GOAL OF THE EXERCISE —
Rewrite the items starting with the line that contains "Open the Seasonal menu item" and going on through the line that contains "tap(420, 213)", keeping the requests unchanged. In the answers, multiply each coordinate by 1.5 and round to a whole number, rounding halves up.

(Stored dataset items)
## Start

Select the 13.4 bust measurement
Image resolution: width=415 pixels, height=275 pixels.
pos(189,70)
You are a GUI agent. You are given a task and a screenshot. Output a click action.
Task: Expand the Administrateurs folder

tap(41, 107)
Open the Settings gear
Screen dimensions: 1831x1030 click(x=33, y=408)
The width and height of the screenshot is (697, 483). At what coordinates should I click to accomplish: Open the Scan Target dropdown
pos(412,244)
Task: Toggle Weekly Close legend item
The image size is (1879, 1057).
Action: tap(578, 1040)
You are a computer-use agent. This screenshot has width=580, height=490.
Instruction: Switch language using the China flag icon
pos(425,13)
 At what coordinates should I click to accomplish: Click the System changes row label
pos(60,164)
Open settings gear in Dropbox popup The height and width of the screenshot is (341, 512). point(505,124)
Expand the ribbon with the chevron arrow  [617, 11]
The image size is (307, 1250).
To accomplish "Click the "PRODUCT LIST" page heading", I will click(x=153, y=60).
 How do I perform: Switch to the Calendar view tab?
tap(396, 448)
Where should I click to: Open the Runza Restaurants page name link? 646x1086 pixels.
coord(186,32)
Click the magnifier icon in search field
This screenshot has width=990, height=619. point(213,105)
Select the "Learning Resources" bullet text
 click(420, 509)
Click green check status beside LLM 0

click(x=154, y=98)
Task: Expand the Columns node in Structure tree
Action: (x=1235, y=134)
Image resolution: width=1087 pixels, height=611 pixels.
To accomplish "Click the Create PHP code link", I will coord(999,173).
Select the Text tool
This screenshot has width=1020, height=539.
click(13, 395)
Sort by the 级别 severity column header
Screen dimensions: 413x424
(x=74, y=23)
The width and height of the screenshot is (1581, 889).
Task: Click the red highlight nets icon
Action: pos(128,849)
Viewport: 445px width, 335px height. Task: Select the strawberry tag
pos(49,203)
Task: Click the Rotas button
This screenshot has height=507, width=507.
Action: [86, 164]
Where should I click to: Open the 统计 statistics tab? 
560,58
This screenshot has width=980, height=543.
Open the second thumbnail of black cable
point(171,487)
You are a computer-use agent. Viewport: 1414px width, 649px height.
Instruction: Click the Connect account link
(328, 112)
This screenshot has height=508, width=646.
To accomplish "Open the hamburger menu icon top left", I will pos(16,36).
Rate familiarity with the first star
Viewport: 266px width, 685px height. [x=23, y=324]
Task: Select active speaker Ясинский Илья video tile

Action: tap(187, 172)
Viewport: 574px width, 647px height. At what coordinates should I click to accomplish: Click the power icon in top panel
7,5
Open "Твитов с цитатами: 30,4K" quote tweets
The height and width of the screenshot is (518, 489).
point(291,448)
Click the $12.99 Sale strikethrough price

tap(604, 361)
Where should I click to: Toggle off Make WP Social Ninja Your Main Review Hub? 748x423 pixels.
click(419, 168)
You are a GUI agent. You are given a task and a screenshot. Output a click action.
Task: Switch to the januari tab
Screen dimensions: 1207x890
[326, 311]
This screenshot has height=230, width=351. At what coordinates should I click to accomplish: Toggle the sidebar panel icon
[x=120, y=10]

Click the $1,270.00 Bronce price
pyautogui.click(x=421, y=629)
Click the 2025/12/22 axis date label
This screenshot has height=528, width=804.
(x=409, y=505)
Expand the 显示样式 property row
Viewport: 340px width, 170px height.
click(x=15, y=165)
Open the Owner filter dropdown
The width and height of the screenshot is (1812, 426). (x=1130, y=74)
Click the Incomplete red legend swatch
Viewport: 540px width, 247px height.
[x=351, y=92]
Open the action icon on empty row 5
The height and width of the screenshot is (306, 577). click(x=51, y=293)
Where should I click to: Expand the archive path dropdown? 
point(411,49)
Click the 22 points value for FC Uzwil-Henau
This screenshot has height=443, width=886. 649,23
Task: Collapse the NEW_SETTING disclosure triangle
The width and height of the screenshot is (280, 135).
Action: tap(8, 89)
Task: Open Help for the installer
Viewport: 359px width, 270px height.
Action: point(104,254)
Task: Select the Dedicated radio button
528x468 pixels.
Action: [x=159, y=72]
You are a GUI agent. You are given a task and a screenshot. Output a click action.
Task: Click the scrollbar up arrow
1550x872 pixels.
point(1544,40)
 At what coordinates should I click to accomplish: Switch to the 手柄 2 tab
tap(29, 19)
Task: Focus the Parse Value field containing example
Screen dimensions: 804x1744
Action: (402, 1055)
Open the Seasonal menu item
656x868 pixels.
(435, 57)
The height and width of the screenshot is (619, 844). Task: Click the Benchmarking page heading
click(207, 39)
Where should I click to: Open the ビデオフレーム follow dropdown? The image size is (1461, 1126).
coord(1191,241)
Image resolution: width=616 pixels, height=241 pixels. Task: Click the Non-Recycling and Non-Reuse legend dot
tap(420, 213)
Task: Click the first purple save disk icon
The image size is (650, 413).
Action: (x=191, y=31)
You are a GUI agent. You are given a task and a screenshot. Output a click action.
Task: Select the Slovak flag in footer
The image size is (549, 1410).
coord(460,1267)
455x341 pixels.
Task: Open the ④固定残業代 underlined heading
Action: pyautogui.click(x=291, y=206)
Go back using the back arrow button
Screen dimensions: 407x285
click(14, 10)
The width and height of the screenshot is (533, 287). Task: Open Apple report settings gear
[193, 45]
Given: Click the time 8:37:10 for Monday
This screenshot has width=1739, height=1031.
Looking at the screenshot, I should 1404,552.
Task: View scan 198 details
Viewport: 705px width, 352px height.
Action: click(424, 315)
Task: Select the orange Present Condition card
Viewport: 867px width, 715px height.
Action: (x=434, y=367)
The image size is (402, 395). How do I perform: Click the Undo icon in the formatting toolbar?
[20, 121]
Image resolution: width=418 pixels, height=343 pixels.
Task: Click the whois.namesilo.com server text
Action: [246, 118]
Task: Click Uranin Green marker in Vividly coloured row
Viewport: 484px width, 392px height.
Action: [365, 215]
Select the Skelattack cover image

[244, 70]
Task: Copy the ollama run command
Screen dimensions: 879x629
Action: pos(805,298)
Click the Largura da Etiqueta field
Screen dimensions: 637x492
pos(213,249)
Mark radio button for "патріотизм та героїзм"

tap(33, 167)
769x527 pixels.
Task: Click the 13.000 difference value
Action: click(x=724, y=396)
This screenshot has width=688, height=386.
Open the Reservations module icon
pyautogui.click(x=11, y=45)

## End

EXPECTED ANSWER —
Open the Seasonal menu item
656x868 pixels.
(653, 86)
The height and width of the screenshot is (619, 844). Task: Click the Benchmarking page heading
click(311, 59)
Where should I click to: Open the ビデオフレーム follow dropdown? The image size is (1461, 1126).
coord(1787,362)
Image resolution: width=616 pixels, height=241 pixels. Task: Click the Non-Recycling and Non-Reuse legend dot
tap(630, 320)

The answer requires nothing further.